Accordingly, for the reasons stated above, defendant is entitled to summary judgment on plaintiff's hostile work environment claim.

E. Negligent/Intentional Infliction of Emotional Distress

The complaint alleges that defendant's actions " constitute the intentional and negligent infliction of emotional distress upon Plaintiff" (Compl. ¶ ¶ 136-137).
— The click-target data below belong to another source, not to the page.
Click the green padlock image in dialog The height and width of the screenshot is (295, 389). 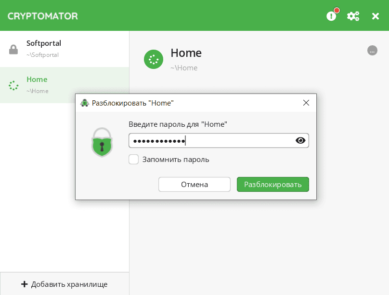point(102,142)
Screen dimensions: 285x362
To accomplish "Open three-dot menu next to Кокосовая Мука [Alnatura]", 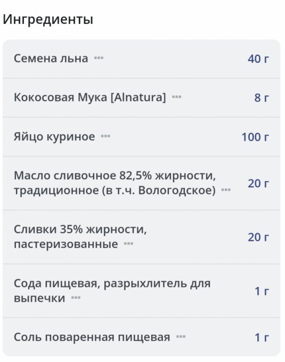I will (177, 97).
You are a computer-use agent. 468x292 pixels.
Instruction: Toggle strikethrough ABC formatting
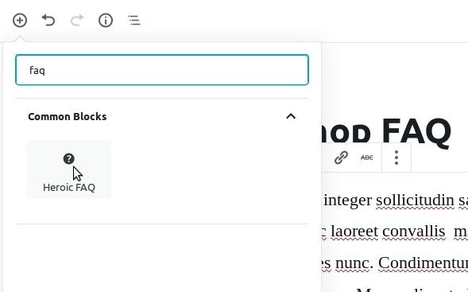[x=367, y=158]
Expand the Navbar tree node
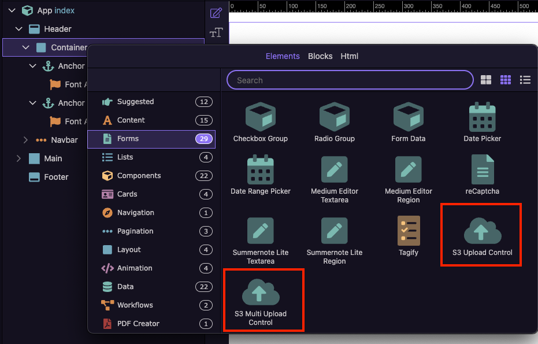This screenshot has height=344, width=538. (25, 140)
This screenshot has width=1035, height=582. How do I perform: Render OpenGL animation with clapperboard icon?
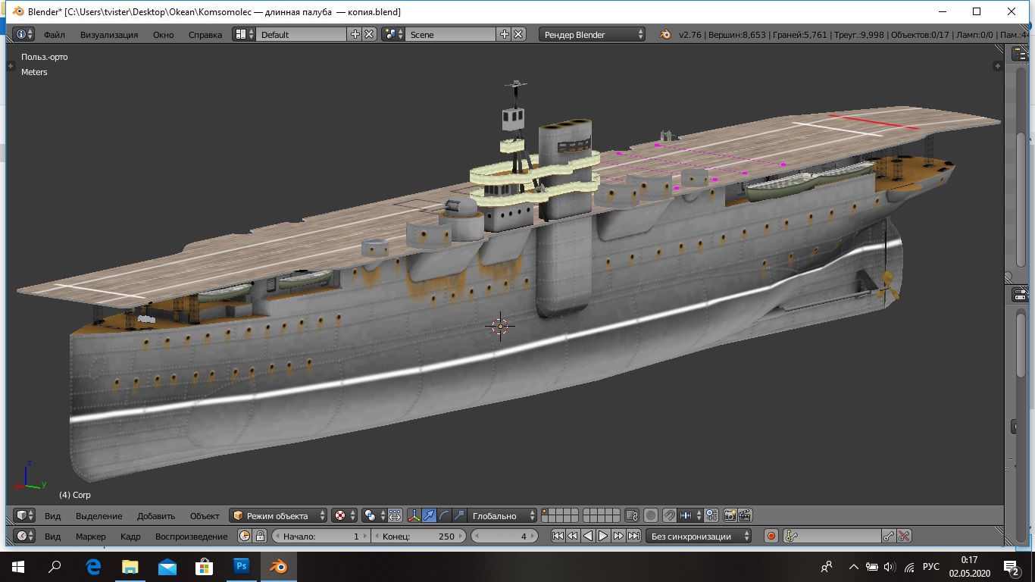click(745, 516)
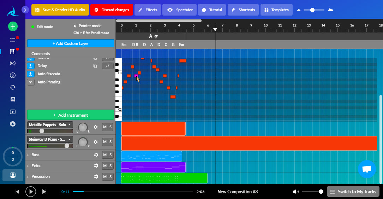
Task: Click the Save & Render HD Audio button
Action: click(x=60, y=10)
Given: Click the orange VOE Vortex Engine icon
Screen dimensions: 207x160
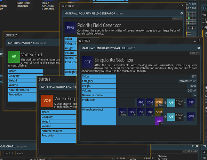Looking at the screenshot, I should (x=47, y=100).
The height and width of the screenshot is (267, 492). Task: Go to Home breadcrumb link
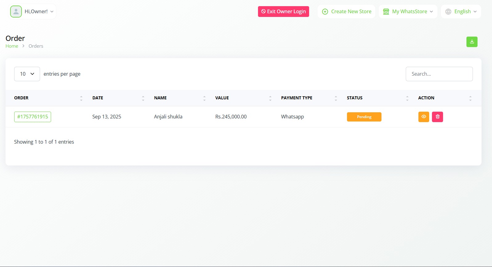tap(12, 46)
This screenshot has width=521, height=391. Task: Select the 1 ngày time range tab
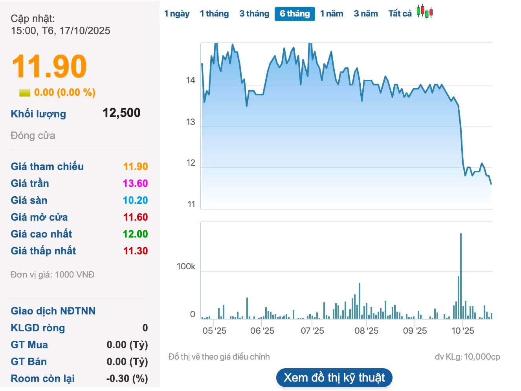click(x=177, y=14)
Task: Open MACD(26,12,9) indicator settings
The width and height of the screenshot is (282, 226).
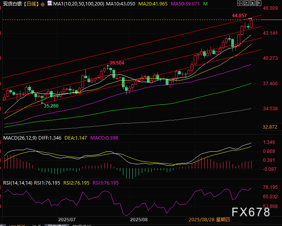Action: tap(19, 138)
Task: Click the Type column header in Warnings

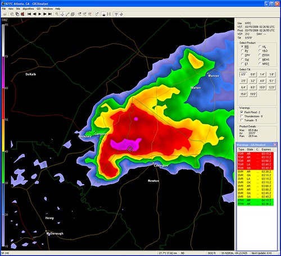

Defendant moves to dismiss these claims pursuant to Fed. R. Civ. P. 12(b)(1) for lack of subject matter jurisdiction (Def. Mem. at 24-25). Plaintiff's memorandum in opposition to defendant's motion does not address these claims, but to the extent plaintiff is attempting to assert claims under the Federal Tort Claims Act (" FTCA" ), it is clear that these claims should be dismissed, as " the only proper defendant in an FTCA action is the United States, and not a federal agency or individual employees of a federal agency." Spinale v. U.S. Dep't of Agric., 621 F.Supp.2d 112, 117 (S.D.N.Y. 2009), aff'd, 356 F. App'x 465 (2d Cir. 2009).

IV. Conclusion

Accordingly, for all the foregoing reasons, defendant's motion for summary judgment dismissing the complaint in its entirety is granted in all respects.